TASK BRIEF: Start to finish, copy the data exactly.

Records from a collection

┌──

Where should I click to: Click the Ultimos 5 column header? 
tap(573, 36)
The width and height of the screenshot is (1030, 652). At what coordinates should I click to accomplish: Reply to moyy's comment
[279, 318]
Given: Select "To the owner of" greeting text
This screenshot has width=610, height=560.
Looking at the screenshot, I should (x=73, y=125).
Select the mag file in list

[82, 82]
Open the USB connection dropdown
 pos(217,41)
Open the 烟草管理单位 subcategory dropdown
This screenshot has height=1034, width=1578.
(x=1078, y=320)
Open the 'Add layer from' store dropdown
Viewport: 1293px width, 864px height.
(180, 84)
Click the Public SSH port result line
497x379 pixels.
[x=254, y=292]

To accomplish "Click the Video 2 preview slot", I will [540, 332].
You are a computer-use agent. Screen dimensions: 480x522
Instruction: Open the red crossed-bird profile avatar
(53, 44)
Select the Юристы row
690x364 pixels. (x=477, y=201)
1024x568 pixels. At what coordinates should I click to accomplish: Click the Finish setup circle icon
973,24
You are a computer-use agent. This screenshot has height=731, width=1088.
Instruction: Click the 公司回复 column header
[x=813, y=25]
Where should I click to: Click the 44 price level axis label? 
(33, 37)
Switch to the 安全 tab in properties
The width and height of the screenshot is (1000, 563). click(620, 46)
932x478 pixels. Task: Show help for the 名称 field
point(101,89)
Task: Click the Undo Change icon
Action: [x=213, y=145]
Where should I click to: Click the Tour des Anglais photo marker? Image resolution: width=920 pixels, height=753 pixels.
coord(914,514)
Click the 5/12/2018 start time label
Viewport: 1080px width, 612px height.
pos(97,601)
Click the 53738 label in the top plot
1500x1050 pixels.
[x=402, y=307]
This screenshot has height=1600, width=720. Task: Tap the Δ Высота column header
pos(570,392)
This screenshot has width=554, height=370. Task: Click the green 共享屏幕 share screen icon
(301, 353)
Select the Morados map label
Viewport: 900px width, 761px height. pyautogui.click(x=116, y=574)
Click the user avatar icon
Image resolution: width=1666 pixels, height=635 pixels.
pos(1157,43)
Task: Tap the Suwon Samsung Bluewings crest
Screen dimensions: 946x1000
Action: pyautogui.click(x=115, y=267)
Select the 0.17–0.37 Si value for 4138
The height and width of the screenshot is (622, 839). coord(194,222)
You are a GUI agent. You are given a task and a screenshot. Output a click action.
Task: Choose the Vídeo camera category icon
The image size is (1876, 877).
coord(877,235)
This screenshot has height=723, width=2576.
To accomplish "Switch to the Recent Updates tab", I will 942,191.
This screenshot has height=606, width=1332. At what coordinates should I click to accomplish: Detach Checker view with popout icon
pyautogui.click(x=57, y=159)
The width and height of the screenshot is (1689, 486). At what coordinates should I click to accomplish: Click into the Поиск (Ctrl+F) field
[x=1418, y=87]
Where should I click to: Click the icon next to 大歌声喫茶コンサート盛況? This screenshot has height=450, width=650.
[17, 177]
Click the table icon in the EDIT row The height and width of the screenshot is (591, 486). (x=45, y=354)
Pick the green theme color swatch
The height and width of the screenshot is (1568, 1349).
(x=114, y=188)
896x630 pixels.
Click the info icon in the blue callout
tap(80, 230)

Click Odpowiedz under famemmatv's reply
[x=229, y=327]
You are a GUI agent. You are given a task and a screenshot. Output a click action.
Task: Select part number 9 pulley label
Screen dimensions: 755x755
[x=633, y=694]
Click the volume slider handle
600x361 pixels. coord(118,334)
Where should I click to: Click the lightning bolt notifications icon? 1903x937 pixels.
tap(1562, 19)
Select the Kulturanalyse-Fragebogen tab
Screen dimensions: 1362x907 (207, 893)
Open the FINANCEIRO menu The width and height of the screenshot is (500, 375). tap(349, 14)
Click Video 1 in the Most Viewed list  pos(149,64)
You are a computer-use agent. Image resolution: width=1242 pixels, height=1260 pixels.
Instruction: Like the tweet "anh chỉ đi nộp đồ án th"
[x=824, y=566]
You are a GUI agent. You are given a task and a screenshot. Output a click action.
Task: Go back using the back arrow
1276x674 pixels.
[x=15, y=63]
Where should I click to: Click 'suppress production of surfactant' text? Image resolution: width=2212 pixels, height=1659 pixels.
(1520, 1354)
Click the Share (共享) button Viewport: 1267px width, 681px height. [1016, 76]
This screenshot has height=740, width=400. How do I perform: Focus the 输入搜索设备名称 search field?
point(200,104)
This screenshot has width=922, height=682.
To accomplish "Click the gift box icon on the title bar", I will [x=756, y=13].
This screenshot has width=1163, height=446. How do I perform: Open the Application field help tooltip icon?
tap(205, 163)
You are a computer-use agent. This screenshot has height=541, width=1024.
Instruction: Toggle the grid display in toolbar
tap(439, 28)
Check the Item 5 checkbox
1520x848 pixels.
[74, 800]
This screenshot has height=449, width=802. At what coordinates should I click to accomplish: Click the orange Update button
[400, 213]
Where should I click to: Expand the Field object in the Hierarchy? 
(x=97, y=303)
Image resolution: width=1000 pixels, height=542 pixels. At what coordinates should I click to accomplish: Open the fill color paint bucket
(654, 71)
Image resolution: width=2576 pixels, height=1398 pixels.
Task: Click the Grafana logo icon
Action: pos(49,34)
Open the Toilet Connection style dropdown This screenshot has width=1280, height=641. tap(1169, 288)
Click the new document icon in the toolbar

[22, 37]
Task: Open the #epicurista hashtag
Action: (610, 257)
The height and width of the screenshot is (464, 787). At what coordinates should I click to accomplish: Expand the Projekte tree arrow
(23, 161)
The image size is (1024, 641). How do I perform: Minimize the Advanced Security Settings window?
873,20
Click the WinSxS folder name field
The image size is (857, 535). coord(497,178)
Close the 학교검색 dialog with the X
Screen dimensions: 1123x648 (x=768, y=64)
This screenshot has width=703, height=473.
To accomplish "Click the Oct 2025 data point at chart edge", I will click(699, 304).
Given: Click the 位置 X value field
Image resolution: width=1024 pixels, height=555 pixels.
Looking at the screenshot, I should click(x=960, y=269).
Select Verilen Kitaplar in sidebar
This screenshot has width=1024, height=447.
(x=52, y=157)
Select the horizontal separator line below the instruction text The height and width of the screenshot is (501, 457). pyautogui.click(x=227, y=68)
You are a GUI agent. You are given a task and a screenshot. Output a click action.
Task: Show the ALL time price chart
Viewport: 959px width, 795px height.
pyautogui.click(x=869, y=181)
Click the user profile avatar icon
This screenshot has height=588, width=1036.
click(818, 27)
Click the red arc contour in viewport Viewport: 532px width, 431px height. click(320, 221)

└──

SOLUTION FOR THIS PROBLEM:
Where should I click to: Click the Ultimos 5 column header? 
tap(573, 36)
The width and height of the screenshot is (1030, 652). At what coordinates should I click to accomplish: Reply to moyy's comment
[279, 318]
Given: Select "To the owner of" greeting text
This screenshot has width=610, height=560.
Looking at the screenshot, I should (x=73, y=125).
Select the mag file in list

[82, 82]
Open the USB connection dropdown
 pos(217,41)
Open the 烟草管理单位 subcategory dropdown
This screenshot has height=1034, width=1578.
(x=1078, y=320)
Open the 'Add layer from' store dropdown
Viewport: 1293px width, 864px height.
(180, 84)
Click the Public SSH port result line
497x379 pixels.
[x=254, y=292]

To accomplish "Click the Video 2 preview slot", I will [540, 332].
You are a computer-use agent. Screen dimensions: 480x522
Instruction: Open the red crossed-bird profile avatar
(53, 44)
Select the Юристы row
690x364 pixels. (x=477, y=201)
1024x568 pixels. At what coordinates should I click to accomplish: Click the Finish setup circle icon
973,24
You are a computer-use agent. This screenshot has height=731, width=1088.
Instruction: Click the 公司回复 column header
[x=813, y=25]
Where should I click to: Click the 44 price level axis label? 
(33, 37)
Switch to the 安全 tab in properties
The width and height of the screenshot is (1000, 563). click(620, 46)
932x478 pixels. Task: Show help for the 名称 field
point(101,89)
Task: Click the Undo Change icon
Action: [x=213, y=145]
Where should I click to: Click the Tour des Anglais photo marker? Image resolution: width=920 pixels, height=753 pixels.
coord(914,514)
Click the 5/12/2018 start time label
Viewport: 1080px width, 612px height.
pos(97,601)
Click the 53738 label in the top plot
1500x1050 pixels.
[x=402, y=307]
This screenshot has height=1600, width=720. Task: Tap the Δ Высота column header
pos(570,392)
This screenshot has width=554, height=370. Task: Click the green 共享屏幕 share screen icon
(301, 353)
Select the Morados map label
Viewport: 900px width, 761px height. pyautogui.click(x=116, y=574)
Click the user avatar icon
Image resolution: width=1666 pixels, height=635 pixels.
pos(1157,43)
Task: Tap the Suwon Samsung Bluewings crest
Screen dimensions: 946x1000
Action: pyautogui.click(x=115, y=267)
Select the 0.17–0.37 Si value for 4138
The height and width of the screenshot is (622, 839). coord(194,222)
You are a GUI agent. You are given a task and a screenshot. Output a click action.
Task: Choose the Vídeo camera category icon
The image size is (1876, 877).
coord(877,235)
This screenshot has height=723, width=2576.
To accomplish "Switch to the Recent Updates tab", I will 942,191.
This screenshot has height=606, width=1332. At what coordinates should I click to accomplish: Detach Checker view with popout icon
pyautogui.click(x=57, y=159)
The width and height of the screenshot is (1689, 486). At what coordinates should I click to accomplish: Click into the Поиск (Ctrl+F) field
[x=1418, y=87]
Where should I click to: Click the icon next to 大歌声喫茶コンサート盛況? This screenshot has height=450, width=650.
[17, 177]
Click the table icon in the EDIT row The height and width of the screenshot is (591, 486). (x=45, y=354)
Pick the green theme color swatch
The height and width of the screenshot is (1568, 1349).
(x=114, y=188)
896x630 pixels.
Click the info icon in the blue callout
tap(80, 230)

Click Odpowiedz under famemmatv's reply
[x=229, y=327]
You are a GUI agent. You are given a task and a screenshot. Output a click action.
Task: Select part number 9 pulley label
Screen dimensions: 755x755
[x=633, y=694]
Click the volume slider handle
600x361 pixels. coord(118,334)
Where should I click to: Click the lightning bolt notifications icon? 1903x937 pixels.
tap(1562, 19)
Select the Kulturanalyse-Fragebogen tab
Screen dimensions: 1362x907 (207, 893)
Open the FINANCEIRO menu The width and height of the screenshot is (500, 375). tap(349, 14)
Click Video 1 in the Most Viewed list  pos(149,64)
You are a computer-use agent. Image resolution: width=1242 pixels, height=1260 pixels.
Instruction: Like the tweet "anh chỉ đi nộp đồ án th"
[x=824, y=566]
You are a GUI agent. You are given a task and a screenshot. Output a click action.
Task: Go back using the back arrow
1276x674 pixels.
[x=15, y=63]
Where should I click to: Click 'suppress production of surfactant' text? Image resolution: width=2212 pixels, height=1659 pixels.
(1520, 1354)
Click the Share (共享) button Viewport: 1267px width, 681px height. [1016, 76]
This screenshot has height=740, width=400. How do I perform: Focus the 输入搜索设备名称 search field?
point(200,104)
This screenshot has width=922, height=682.
To accomplish "Click the gift box icon on the title bar", I will [x=756, y=13].
This screenshot has width=1163, height=446. How do I perform: Open the Application field help tooltip icon?
tap(205, 163)
You are a computer-use agent. This screenshot has height=541, width=1024.
Instruction: Toggle the grid display in toolbar
tap(439, 28)
Check the Item 5 checkbox
1520x848 pixels.
[74, 800]
This screenshot has height=449, width=802. At what coordinates should I click to accomplish: Click the orange Update button
[400, 213]
Where should I click to: Expand the Field object in the Hierarchy? 
(x=97, y=303)
Image resolution: width=1000 pixels, height=542 pixels. At what coordinates should I click to accomplish: Open the fill color paint bucket
(654, 71)
Image resolution: width=2576 pixels, height=1398 pixels.
Task: Click the Grafana logo icon
Action: pos(49,34)
Open the Toilet Connection style dropdown This screenshot has width=1280, height=641. tap(1169, 288)
Click the new document icon in the toolbar

[22, 37]
Task: Open the #epicurista hashtag
Action: (610, 257)
The height and width of the screenshot is (464, 787). At what coordinates should I click to accomplish: Expand the Projekte tree arrow
(23, 161)
The image size is (1024, 641). How do I perform: Minimize the Advanced Security Settings window?
873,20
Click the WinSxS folder name field
The image size is (857, 535). coord(497,178)
Close the 학교검색 dialog with the X
Screen dimensions: 1123x648 (x=768, y=64)
This screenshot has width=703, height=473.
To accomplish "Click the Oct 2025 data point at chart edge", I will click(699, 304).
Given: Click the 位置 X value field
Image resolution: width=1024 pixels, height=555 pixels.
Looking at the screenshot, I should click(x=960, y=269).
Select Verilen Kitaplar in sidebar
This screenshot has width=1024, height=447.
(x=52, y=157)
Select the horizontal separator line below the instruction text The height and width of the screenshot is (501, 457). pyautogui.click(x=227, y=68)
You are a GUI agent. You are given a task and a screenshot. Output a click action.
Task: Show the ALL time price chart
Viewport: 959px width, 795px height.
pyautogui.click(x=869, y=181)
Click the user profile avatar icon
This screenshot has height=588, width=1036.
click(818, 27)
Click the red arc contour in viewport Viewport: 532px width, 431px height. click(320, 221)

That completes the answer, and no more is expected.